Stored records
= = =
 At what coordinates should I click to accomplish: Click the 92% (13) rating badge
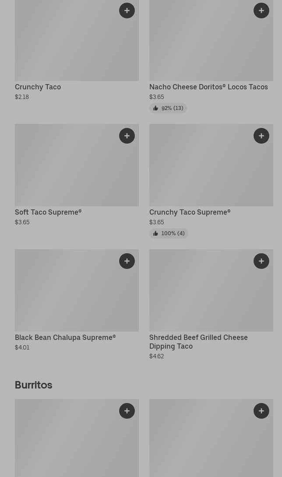coord(168,108)
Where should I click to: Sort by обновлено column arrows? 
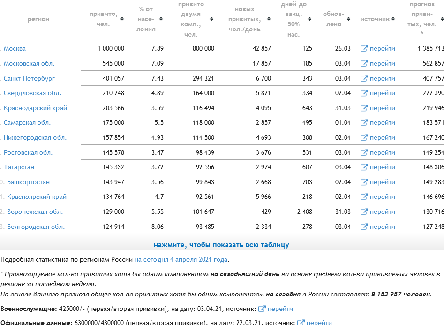pos(348,19)
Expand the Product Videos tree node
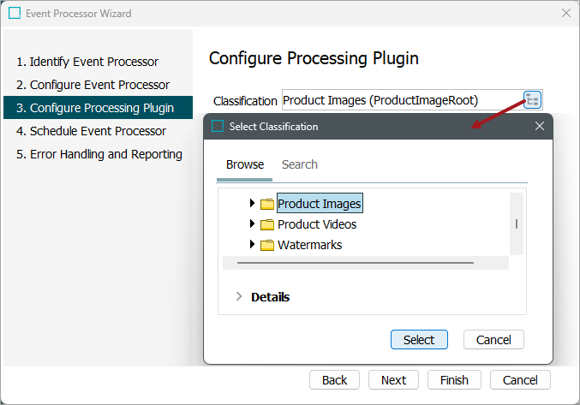The image size is (580, 405). point(252,224)
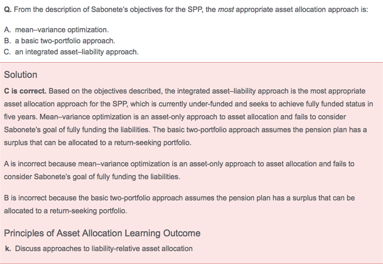Select answer B basic two-portfolio approach
The width and height of the screenshot is (383, 264).
(65, 41)
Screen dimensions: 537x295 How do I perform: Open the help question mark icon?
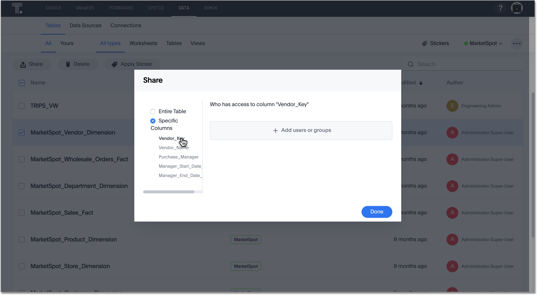[x=500, y=7]
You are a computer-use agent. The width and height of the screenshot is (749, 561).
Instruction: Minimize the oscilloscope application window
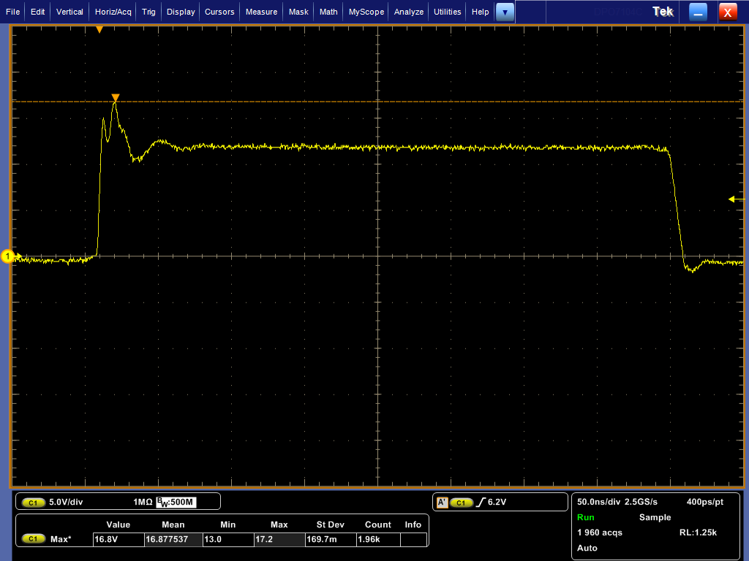(x=699, y=12)
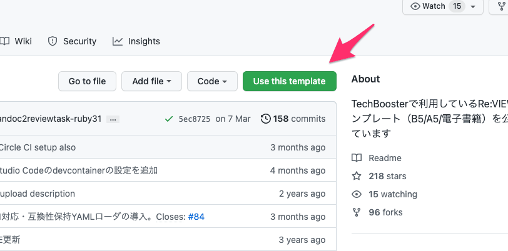
Task: Click the Readme book icon
Action: pyautogui.click(x=357, y=158)
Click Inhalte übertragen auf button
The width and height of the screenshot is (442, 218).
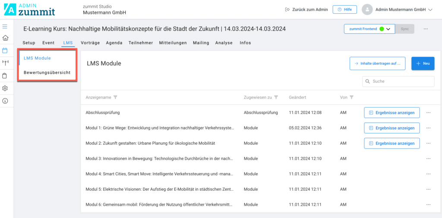click(377, 63)
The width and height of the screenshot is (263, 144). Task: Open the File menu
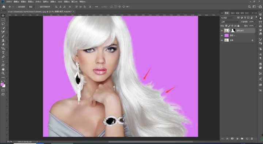click(9, 2)
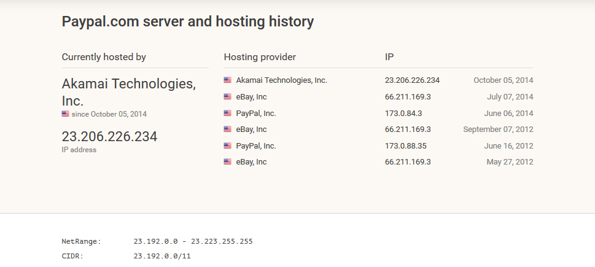
Task: Click the 'Currently hosted by' heading
Action: (x=104, y=57)
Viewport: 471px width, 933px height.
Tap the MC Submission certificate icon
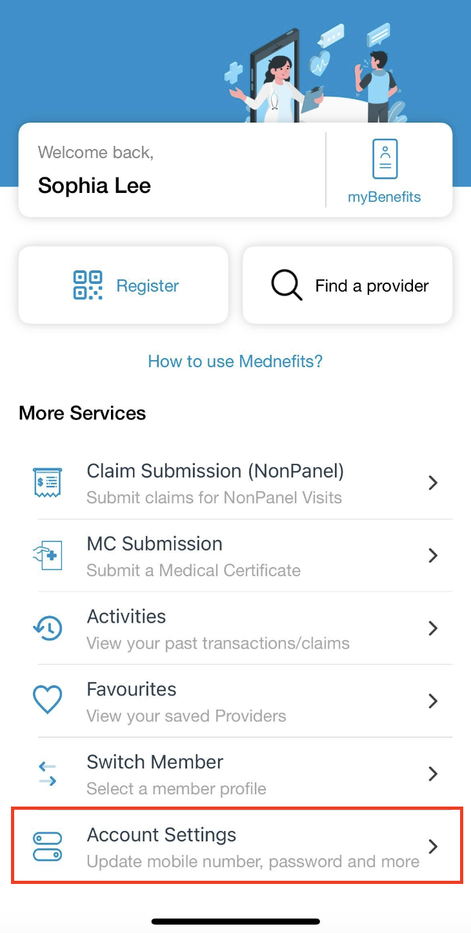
= = =
What you are asked to do | Exactly as they stand, retype all the entries, but omit the pictures.

Exercise result |
 At what coordinates should I click to accomplish: Click the 92% (13) rating badge
coord(168,108)
Where should I click to: Sort by обновлено column arrows? 
pos(348,19)
Expand the Product Videos tree node
The image size is (580, 405). point(252,224)
Select answer B basic two-portfolio approach
The width and height of the screenshot is (383, 264).
(65, 41)
Screen dimensions: 537x295 How do I perform: Open the help question mark icon?
[x=500, y=7]
You are a computer-use agent. The width and height of the screenshot is (749, 561).
Instruction: Minimize the oscilloscope application window
(x=699, y=12)
Task: Click the Readme book icon
Action: pyautogui.click(x=357, y=158)
Click Inhalte übertragen auf button
The width and height of the screenshot is (442, 218).
click(377, 63)
The width and height of the screenshot is (263, 144). Task: Open the File menu
click(9, 2)
Task: Click the 'Currently hosted by' heading
Action: (x=104, y=57)
Viewport: 471px width, 933px height.
Tap the MC Submission certificate icon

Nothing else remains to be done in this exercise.